Brief - Determine how many lines of the entries that follow contain "plus", and respond with that number alone.

Supplied data -

####

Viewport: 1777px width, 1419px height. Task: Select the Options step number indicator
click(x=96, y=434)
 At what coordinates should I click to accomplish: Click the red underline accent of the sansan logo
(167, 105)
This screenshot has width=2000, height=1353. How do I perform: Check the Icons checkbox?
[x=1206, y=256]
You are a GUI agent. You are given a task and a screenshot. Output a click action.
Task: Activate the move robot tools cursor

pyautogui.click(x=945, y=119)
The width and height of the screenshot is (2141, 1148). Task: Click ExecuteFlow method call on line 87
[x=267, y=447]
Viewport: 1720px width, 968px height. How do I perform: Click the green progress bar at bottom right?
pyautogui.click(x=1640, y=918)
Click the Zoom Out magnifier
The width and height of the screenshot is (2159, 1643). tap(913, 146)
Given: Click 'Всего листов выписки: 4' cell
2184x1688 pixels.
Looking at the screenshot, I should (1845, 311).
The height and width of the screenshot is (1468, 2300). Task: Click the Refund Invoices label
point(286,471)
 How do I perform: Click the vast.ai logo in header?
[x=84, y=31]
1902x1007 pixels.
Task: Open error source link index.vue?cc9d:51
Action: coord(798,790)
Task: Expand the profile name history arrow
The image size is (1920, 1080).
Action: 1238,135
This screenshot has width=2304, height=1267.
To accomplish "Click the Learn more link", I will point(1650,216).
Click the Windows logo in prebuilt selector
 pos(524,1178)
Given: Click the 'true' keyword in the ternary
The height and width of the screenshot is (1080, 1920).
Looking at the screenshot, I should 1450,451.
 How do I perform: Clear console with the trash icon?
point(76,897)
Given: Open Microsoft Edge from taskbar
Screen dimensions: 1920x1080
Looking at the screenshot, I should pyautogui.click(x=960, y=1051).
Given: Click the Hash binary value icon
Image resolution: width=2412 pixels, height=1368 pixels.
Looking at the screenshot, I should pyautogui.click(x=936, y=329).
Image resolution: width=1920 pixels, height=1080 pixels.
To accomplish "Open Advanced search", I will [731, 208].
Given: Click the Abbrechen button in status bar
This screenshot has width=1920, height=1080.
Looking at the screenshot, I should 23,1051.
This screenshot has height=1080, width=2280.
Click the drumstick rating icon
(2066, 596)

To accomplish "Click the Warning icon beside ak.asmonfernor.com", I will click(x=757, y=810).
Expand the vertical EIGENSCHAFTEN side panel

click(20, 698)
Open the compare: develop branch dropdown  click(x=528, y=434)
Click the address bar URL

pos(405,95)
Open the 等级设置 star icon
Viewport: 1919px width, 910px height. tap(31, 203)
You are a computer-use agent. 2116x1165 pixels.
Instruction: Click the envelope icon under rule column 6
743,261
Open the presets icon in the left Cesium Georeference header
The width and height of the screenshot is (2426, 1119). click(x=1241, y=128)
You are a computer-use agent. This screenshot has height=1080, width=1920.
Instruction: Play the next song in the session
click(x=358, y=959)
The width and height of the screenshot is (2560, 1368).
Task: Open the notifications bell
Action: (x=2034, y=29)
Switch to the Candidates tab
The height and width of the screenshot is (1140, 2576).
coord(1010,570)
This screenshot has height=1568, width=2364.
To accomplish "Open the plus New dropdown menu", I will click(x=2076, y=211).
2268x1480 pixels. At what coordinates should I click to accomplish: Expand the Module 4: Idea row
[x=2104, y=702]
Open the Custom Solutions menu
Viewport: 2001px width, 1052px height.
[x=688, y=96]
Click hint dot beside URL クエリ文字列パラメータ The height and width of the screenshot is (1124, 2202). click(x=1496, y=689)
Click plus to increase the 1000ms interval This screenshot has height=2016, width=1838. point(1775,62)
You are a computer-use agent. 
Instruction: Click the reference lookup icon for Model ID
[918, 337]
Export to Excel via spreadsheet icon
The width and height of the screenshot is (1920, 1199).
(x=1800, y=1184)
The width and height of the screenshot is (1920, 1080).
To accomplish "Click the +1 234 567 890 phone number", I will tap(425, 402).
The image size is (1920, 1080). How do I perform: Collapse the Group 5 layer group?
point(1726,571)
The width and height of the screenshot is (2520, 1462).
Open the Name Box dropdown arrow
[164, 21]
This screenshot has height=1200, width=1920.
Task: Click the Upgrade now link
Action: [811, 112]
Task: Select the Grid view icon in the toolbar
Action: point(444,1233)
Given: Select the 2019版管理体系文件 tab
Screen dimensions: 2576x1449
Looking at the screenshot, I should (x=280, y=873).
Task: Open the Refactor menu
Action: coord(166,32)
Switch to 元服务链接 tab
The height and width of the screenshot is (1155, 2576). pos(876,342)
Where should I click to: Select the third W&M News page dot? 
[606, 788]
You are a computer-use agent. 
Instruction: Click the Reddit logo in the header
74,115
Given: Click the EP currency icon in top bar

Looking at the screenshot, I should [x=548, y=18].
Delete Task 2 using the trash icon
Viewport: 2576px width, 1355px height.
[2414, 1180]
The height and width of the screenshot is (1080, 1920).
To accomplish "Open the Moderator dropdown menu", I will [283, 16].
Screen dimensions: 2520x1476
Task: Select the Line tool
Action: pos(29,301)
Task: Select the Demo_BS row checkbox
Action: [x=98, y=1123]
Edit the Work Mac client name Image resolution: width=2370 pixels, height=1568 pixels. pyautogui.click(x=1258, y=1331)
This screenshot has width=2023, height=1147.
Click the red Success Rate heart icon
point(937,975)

####

Solution to the problem - 2